__The data__.
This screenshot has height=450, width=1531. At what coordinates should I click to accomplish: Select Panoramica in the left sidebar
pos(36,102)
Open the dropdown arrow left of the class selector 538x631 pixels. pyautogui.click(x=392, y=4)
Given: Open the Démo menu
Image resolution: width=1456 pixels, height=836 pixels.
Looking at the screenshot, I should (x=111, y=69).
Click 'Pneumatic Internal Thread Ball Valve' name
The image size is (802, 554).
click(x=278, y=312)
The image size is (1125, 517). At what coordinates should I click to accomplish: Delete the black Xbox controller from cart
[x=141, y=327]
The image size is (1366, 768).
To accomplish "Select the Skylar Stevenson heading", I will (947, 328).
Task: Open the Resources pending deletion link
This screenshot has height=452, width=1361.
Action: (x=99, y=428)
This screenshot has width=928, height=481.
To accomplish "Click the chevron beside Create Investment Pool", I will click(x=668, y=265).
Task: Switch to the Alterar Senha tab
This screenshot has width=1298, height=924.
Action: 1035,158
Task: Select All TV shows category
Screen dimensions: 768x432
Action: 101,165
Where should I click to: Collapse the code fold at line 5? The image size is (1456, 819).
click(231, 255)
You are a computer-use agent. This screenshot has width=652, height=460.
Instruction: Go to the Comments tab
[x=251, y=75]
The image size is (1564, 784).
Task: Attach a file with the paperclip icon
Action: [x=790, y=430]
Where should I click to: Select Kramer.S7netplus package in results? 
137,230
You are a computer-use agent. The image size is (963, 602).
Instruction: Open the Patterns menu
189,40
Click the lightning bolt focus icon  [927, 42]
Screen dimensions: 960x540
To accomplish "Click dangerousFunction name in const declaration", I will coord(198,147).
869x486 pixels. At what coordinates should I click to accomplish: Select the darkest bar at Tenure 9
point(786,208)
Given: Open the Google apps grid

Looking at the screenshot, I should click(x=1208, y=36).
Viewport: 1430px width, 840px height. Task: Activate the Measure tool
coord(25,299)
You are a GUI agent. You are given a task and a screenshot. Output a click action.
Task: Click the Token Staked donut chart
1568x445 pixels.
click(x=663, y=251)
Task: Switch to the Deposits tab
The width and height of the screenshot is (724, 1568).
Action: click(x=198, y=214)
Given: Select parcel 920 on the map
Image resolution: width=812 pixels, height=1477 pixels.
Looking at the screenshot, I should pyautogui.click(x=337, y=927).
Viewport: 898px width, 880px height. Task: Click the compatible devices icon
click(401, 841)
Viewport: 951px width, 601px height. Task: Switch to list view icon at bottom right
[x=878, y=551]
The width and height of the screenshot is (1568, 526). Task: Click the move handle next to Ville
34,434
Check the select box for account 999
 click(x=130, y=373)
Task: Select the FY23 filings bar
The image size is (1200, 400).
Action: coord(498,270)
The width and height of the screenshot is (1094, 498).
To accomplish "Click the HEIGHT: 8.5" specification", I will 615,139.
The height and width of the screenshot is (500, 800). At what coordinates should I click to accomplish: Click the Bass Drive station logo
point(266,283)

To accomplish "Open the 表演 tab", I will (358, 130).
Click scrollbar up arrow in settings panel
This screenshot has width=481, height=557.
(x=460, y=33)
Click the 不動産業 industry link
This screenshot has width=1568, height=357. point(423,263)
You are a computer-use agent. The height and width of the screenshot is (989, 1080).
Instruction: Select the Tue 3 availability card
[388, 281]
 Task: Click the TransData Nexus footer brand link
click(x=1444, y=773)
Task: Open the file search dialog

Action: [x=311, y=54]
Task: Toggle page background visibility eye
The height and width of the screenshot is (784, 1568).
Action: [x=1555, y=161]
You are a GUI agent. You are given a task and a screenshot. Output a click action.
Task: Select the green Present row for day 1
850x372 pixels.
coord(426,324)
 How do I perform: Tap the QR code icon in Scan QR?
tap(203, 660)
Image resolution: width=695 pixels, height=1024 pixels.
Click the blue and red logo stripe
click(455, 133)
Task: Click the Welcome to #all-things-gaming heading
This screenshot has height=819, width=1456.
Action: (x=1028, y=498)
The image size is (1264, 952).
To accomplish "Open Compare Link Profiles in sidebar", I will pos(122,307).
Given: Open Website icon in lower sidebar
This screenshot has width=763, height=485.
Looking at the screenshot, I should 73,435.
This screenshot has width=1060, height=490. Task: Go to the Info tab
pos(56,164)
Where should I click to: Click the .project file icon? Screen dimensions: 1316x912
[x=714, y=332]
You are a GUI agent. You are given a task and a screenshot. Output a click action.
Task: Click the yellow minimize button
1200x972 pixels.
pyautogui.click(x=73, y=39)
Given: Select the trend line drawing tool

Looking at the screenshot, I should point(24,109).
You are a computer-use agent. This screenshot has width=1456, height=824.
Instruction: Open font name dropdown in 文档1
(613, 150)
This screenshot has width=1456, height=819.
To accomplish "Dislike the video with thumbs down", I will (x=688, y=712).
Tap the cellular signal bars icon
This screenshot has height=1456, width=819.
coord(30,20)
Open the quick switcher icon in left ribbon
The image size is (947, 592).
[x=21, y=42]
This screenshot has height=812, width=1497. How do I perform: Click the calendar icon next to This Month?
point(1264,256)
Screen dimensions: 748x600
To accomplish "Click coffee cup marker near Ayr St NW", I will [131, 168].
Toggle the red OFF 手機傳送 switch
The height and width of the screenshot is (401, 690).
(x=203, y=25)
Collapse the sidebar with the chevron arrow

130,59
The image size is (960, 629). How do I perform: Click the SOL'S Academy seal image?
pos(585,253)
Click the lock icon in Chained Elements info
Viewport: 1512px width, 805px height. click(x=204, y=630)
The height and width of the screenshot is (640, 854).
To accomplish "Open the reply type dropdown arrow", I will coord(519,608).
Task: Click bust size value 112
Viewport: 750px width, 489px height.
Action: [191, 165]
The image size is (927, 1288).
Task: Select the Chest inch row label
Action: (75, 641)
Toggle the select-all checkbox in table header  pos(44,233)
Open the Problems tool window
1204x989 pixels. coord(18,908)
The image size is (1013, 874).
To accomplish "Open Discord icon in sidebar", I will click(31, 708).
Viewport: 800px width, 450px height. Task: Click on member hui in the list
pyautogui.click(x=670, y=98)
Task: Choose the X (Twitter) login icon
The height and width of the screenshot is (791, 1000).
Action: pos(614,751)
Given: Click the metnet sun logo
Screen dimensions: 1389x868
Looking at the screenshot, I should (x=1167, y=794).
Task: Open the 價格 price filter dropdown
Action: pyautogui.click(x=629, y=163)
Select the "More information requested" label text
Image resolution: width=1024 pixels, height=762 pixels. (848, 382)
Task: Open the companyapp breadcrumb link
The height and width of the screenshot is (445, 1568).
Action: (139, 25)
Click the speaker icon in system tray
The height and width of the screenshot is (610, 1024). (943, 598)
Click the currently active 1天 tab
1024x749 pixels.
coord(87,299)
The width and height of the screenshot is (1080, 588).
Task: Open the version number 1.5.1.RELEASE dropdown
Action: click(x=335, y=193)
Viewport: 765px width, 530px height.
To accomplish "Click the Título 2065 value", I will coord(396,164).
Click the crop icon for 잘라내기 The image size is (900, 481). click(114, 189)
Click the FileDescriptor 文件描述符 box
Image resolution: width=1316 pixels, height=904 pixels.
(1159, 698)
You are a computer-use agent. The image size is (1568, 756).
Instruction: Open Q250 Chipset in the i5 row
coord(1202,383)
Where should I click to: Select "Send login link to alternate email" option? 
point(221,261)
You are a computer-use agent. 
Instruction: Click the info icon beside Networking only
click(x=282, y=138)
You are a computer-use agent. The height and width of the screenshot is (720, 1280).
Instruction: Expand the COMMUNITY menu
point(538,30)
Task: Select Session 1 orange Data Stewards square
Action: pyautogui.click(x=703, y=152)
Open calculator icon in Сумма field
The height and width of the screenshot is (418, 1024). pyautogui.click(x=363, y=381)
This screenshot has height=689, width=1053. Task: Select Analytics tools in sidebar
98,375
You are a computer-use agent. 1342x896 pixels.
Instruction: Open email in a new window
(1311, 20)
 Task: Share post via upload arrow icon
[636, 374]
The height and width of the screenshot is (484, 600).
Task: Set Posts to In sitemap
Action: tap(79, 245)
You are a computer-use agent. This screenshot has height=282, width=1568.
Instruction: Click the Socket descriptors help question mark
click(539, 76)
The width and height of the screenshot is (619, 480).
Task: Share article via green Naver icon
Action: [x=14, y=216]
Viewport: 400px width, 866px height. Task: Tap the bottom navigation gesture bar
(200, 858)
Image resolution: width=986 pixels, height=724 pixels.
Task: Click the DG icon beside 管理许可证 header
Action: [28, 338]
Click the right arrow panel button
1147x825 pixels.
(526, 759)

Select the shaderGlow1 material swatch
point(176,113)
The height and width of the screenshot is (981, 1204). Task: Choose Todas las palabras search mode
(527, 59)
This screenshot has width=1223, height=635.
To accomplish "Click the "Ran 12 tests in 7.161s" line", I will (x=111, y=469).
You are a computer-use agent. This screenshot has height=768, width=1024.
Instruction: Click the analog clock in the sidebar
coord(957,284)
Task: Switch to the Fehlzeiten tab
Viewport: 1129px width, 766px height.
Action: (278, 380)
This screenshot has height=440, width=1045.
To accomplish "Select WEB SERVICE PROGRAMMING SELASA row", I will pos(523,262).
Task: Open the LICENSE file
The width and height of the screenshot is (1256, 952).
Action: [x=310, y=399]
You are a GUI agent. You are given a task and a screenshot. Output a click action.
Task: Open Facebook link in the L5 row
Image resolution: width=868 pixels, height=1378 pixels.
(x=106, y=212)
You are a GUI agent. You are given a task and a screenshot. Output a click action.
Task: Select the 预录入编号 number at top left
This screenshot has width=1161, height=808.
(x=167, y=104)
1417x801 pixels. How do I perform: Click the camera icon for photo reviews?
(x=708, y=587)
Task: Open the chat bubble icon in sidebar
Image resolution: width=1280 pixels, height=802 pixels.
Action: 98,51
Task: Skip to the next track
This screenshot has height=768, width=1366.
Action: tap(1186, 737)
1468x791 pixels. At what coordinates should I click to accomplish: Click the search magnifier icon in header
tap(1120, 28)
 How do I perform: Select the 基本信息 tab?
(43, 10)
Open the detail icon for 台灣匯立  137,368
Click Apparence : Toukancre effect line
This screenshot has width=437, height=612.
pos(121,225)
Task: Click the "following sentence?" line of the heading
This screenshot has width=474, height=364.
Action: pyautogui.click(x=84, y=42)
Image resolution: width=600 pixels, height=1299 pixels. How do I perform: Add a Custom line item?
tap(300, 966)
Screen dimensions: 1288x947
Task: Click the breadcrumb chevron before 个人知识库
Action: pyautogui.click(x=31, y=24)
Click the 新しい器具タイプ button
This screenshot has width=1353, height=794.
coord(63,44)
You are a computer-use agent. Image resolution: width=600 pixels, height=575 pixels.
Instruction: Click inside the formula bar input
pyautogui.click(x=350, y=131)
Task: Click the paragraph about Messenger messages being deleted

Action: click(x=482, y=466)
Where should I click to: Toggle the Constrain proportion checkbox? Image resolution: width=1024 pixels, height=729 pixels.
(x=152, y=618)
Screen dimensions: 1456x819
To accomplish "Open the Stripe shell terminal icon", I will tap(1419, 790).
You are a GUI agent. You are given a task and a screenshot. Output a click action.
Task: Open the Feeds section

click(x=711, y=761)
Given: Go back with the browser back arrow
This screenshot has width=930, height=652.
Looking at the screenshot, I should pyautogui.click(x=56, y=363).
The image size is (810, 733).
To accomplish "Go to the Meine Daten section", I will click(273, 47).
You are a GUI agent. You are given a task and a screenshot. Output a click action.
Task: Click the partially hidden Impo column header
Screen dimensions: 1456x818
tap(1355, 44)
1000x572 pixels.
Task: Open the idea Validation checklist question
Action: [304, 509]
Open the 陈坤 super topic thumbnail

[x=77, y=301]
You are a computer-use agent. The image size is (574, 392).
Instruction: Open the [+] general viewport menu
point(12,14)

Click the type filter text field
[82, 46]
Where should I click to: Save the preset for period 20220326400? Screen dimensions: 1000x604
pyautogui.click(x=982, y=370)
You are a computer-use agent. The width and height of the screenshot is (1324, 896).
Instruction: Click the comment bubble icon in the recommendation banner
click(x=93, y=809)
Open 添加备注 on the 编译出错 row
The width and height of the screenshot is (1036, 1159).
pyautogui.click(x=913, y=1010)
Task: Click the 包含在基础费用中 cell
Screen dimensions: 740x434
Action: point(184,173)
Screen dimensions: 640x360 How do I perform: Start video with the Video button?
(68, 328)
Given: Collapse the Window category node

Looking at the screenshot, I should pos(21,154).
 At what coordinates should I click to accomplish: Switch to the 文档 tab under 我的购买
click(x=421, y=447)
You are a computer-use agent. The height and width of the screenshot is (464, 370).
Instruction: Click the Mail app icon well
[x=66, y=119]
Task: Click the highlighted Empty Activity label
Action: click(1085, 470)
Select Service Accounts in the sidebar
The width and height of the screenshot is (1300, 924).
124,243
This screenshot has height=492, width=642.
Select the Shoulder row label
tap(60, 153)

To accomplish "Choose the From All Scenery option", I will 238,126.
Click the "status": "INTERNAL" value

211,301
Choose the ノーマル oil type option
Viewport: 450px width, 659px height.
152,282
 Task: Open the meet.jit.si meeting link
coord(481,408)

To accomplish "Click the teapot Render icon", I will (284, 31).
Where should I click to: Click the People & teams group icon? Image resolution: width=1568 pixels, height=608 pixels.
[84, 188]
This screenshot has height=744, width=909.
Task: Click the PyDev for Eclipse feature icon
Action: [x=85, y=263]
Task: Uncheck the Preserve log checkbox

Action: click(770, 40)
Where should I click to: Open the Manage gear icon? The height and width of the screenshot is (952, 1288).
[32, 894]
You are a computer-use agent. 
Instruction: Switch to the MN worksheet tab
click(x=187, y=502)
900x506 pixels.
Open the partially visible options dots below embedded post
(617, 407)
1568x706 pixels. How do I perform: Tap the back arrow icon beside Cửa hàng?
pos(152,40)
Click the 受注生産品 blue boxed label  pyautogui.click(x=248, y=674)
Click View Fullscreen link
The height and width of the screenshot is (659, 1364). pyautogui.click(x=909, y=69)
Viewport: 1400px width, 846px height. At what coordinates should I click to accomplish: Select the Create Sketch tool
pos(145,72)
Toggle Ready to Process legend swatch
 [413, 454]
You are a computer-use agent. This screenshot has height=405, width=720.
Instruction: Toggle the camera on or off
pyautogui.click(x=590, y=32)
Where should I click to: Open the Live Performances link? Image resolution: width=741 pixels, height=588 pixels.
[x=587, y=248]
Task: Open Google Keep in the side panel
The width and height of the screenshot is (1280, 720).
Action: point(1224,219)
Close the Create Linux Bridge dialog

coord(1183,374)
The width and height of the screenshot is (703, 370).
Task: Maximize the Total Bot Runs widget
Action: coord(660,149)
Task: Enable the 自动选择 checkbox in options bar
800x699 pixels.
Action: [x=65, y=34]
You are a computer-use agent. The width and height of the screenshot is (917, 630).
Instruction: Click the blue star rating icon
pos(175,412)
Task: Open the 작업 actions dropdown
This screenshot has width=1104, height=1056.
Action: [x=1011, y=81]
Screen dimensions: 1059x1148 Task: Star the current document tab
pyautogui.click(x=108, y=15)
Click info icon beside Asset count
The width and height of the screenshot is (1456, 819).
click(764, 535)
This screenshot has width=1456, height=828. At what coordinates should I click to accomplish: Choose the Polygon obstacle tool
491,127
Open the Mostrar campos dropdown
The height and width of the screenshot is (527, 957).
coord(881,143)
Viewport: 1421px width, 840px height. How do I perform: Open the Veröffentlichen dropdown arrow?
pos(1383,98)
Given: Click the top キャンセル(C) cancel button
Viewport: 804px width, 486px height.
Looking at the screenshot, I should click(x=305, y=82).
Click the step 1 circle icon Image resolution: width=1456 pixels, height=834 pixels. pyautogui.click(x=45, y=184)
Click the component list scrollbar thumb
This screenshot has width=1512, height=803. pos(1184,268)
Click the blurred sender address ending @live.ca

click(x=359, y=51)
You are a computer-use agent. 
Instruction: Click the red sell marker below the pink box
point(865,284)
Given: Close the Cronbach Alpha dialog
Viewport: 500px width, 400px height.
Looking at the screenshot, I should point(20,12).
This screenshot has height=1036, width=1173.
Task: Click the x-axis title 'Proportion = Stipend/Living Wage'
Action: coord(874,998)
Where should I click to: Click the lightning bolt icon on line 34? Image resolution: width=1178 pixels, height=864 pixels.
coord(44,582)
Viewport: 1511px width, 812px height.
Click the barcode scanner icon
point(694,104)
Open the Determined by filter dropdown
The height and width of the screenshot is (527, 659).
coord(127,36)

__Exercise task__. Render the lines from the one containing "Viewport: 800px width, 450px" through the one containing "Action: click(x=335, y=193)" as a Markdown table with columns Index and Line. Leave out any blank lines.

__The reply__.
| Index | Line |
|---|---|
| 1 | Viewport: 800px width, 450px height. Task: Click on member hui in the list |
| 2 | pyautogui.click(x=670, y=98) |
| 3 | Task: Choose the X (Twitter) login icon |
| 4 | The height and width of the screenshot is (791, 1000). |
| 5 | Action: pos(614,751) |
| 6 | Given: Click the metnet sun logo |
| 7 | Screen dimensions: 1389x868 |
| 8 | Looking at the screenshot, I should (x=1167, y=794). |
| 9 | Task: Open the 價格 price filter dropdown |
| 10 | Action: pyautogui.click(x=629, y=163) |
| 11 | Select the "More information requested" label text |
| 12 | Image resolution: width=1024 pixels, height=762 pixels. (848, 382) |
| 13 | Task: Open the companyapp breadcrumb link |
| 14 | The height and width of the screenshot is (445, 1568). |
| 15 | Action: (139, 25) |
| 16 | Click the speaker icon in system tray |
| 17 | The height and width of the screenshot is (610, 1024). (943, 598) |
| 18 | Click the currently active 1天 tab |
| 19 | 1024x749 pixels. |
| 20 | coord(87,299) |
| 21 | The width and height of the screenshot is (1080, 588). |
| 22 | Task: Open the version number 1.5.1.RELEASE dropdown |
| 23 | Action: click(x=335, y=193) |